To avoid getting users stuck in a complex multi-recovery-path system, wallets that support social recovery might need to manage both asset recovery and encryption key recovery aspects.
Returning to Identity
One common theme among these changes is that the concept of an “address” as a representation of identity on a blockchain will need to undergo fundamental changes. The “instructions for how to interact with me” will no longer be just an ETH address; they will be represented in some form, potentially a combination of multiple addresses on multiple L2s, meta-addresses, cryptographic keys, and other data.
One approach is to use ENS as your identity: your ENS record can contain all the information about how to pay and interact with you, and if you send someone bob.eth (or bob.ecc.eth, etc.), they can query and learn everything about interacting with you, even in more complex cross-domain and privacy-preserving ways.

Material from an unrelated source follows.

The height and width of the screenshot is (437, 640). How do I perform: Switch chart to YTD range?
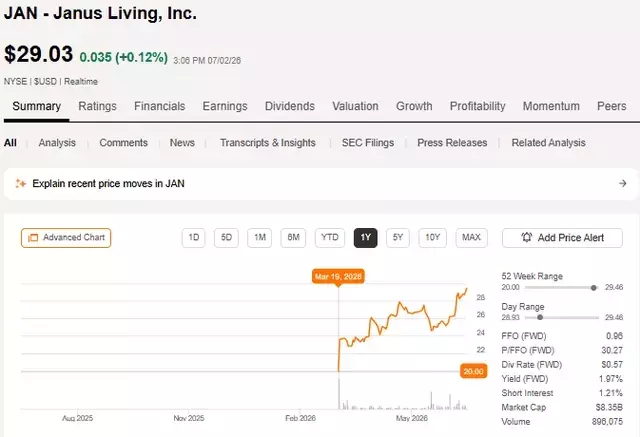[329, 237]
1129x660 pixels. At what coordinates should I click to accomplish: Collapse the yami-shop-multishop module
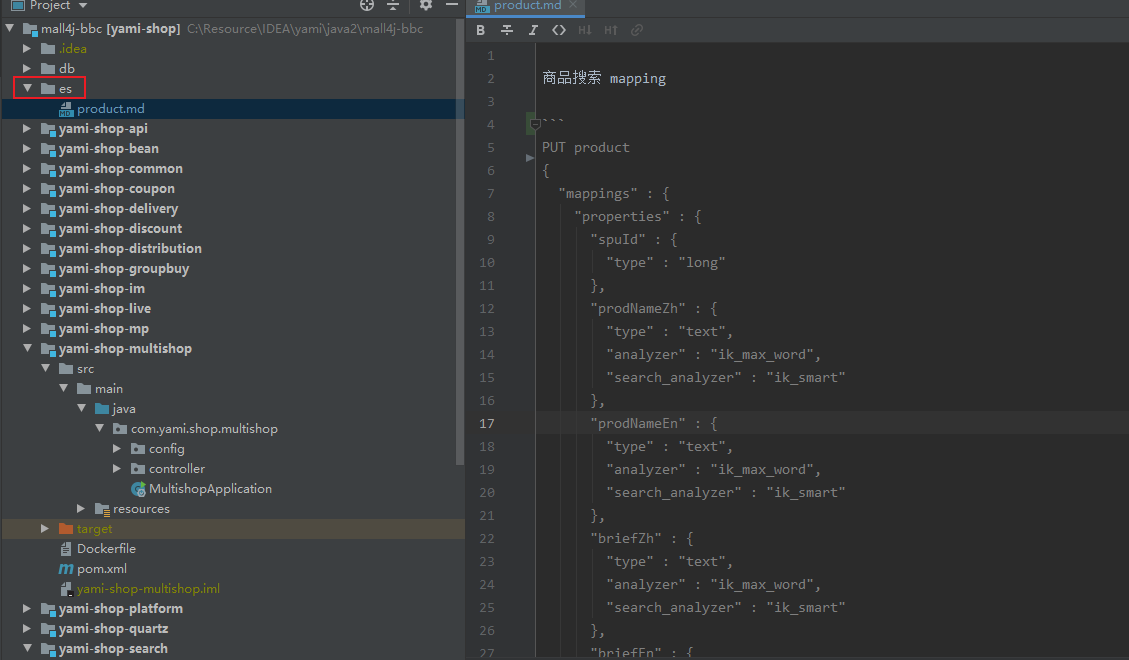point(28,348)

However, this ENS-centric approach has two weaknesses:
It associates too much with your name. Your name doesn’t represent everything about you, it’s just one of your many attributes. You should be able to change your name without having to migrate your entire identity profile and update records in many applications.
You can’t have counterfactual names without trust. One key user experience feature of any blockchain is the ability to send tokens to someone who hasn’t yet interacted with the chain. Without this feature, you’re stuck in a catch-22: interacting with the chain requires paying transaction fees, and paying transaction fees requires…already having tokens. ETH addresses, including smart contract addresses with CREATE2, have this feature. ENS names don’t, because if two Bobs decide off-chain that they’re both bob.ecc.eth, there’s no way to choose which Bob gets that name.

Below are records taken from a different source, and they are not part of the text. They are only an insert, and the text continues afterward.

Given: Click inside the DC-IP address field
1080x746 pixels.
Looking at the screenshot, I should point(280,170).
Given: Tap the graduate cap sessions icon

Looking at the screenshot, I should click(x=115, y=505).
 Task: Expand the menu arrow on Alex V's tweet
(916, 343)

One possible solution is to put more content in the keystore contract previously mentioned in this architecture. The keystore contract can contain various information about you and who you interact with (and some of this information can be off-chain using CCIP), and the user will use their keystore contract as their primary identifier. But the assets they actually receive will be stored in various different places. The keystore contract is agnostic to names and is friendly to counterfactual names: you can generate an address that can only be initialized by a keystore contract with specific fixed initial parameters.
Another class of solutions involves completely abandoning the user-facing address concept, similar to Bitcoin’s payment protocol. One idea is to rely more on direct communication channels between the sender and receiver; for example, the sender can send a request link (as an explicit URL or QR code), and the receiver can use that link to accept payment in any way they choose.
Whether the sender or the receiver takes action first, relying more on the wallet to generate the latest payment information in real time can reduce friction. However, persistent identifiers are very convenient (especially using ENS), and in practice, relying on direct communication between the sender and the receiver is a very tricky problem, so we may see a combination of different technologies.
In all of these designs, it is crucial to maintain decentralization and be easy for users to understand. We need to ensure that users can easily access the latest views on their current assets and messages targeted to them. These views should rely on open tools rather than proprietary solutions. Avoiding the greater complexity of payment infrastructure becoming an opaque “tower of abstraction” that is difficult to understand and adapt to new environments requires hard work. Despite the challenges, it is essential to achieve Ethereum’s scalability, wallet security, and ordinary users’ privacy. This is not only about technical feasibility but also about the actual accessibility of ordinary users. We need to meet this challenge.